Depolarizing cardiac arrest and endothelium-derived hyperpolarizing factor-mediated hyperpolarization and relaxation in coronary arteries: The effect and mechanism

Objectives: Depolarizing (hyperkalemic) solutions are widely used to preserve organs for transplantation and for cardiac operations, We previously observed that exposure to hyperkalemia reduced endothelium-dependent, noncyclooxygenase- and non-nitric oxide-mediated relaxation. This study was designed to examine the mechanism of this effect with regard to K channels and the associated membrane potential changes, Methods: Porcine coronary artery rings were studied in organ chambers, After incubation of the tissue with 20 or 50 mmol/L doses of potassium for 1 hour, the endothelium-derived hyperpolarizing factor-mediated relaxation in the artery and the membrane hyperpolarization in a single coronary smooth muscle cell were studied.
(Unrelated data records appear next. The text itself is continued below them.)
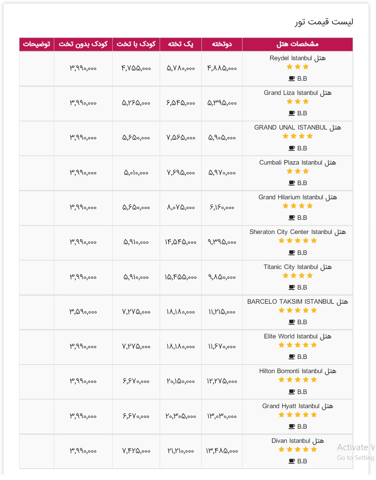
Task: Click the cup icon under Cumbali Plaza Istanbul
Action: click(292, 183)
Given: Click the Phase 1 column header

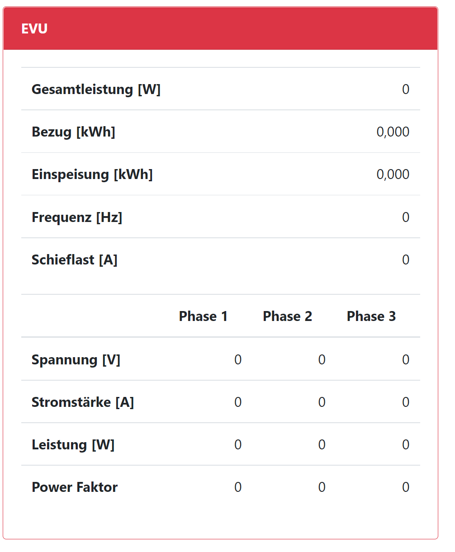Looking at the screenshot, I should 203,316.
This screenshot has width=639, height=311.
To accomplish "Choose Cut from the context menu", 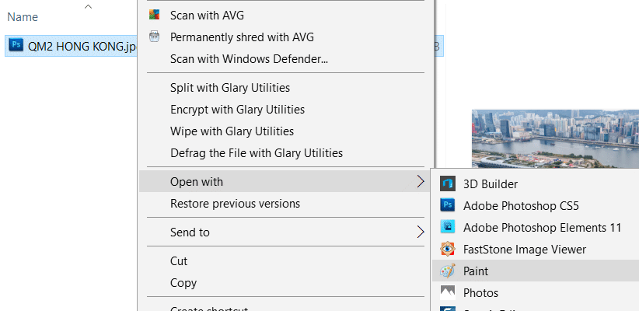I will [179, 261].
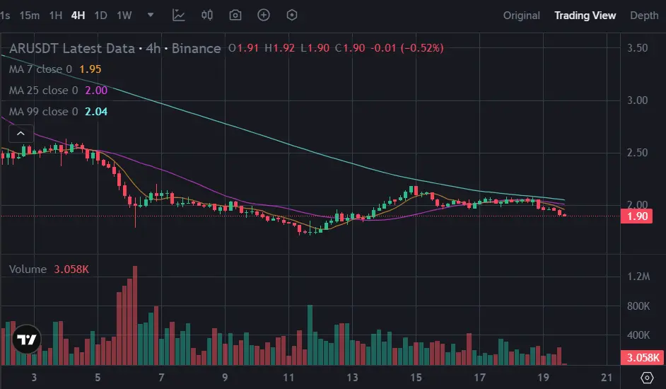Collapse the moving average legend with chevron

(21, 132)
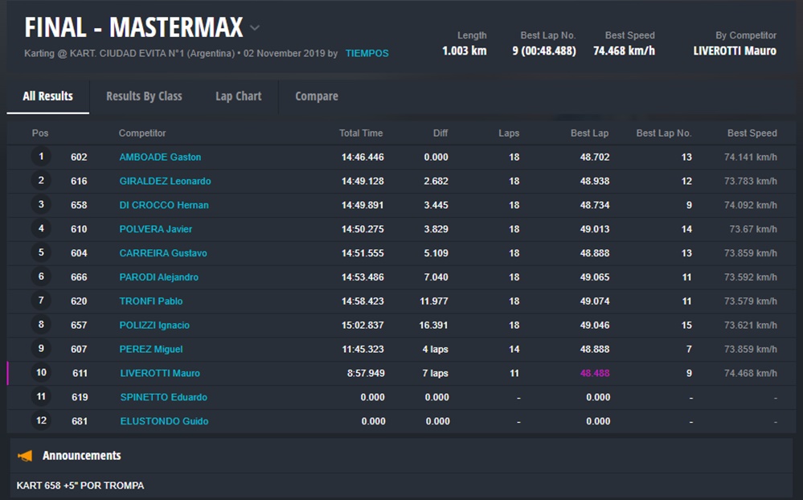Image resolution: width=803 pixels, height=500 pixels.
Task: Open the Results By Class tab
Action: pos(144,96)
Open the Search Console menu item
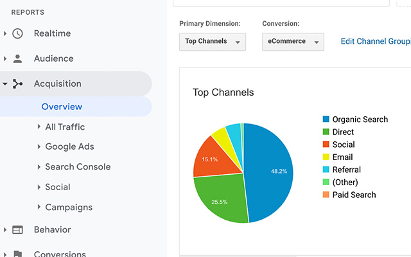 [x=78, y=166]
Results: The endothelium-derived hyperpolarizing factor-mediated relaxation induced by substance P, which could be significantly inhibited by the Ca2+-activated K channel blocker tetraethylammonium but only to a lesser extent by the adenosine triphosphate-sensitive K channel blocker glibenclamide, was significantly reduced, Substance P-induced hyperpolarization of the membrane potential was also significantly reduced by the hyperkalemic incubation with a significantly elevated resting membrane potential, Conclusions: Depolarizing arrest reduces endothelium-derived hyperpolarizing factor-mediated membrane hyperpolarization and relaxation by affecting mainly the Ca2+-activated K channels and by depolarizing the membrane for a prolonged period, We suggest that this is one of the mechanisms for coronary dysfunction after exposure to depolarizing (hyperkalemic) cardioplegic and organ-preservation solutions and that, therefore, ''perfect'' protection of the heart or other organs should restore the endothelium-derived hyperpolarizing factor-related endothelial function.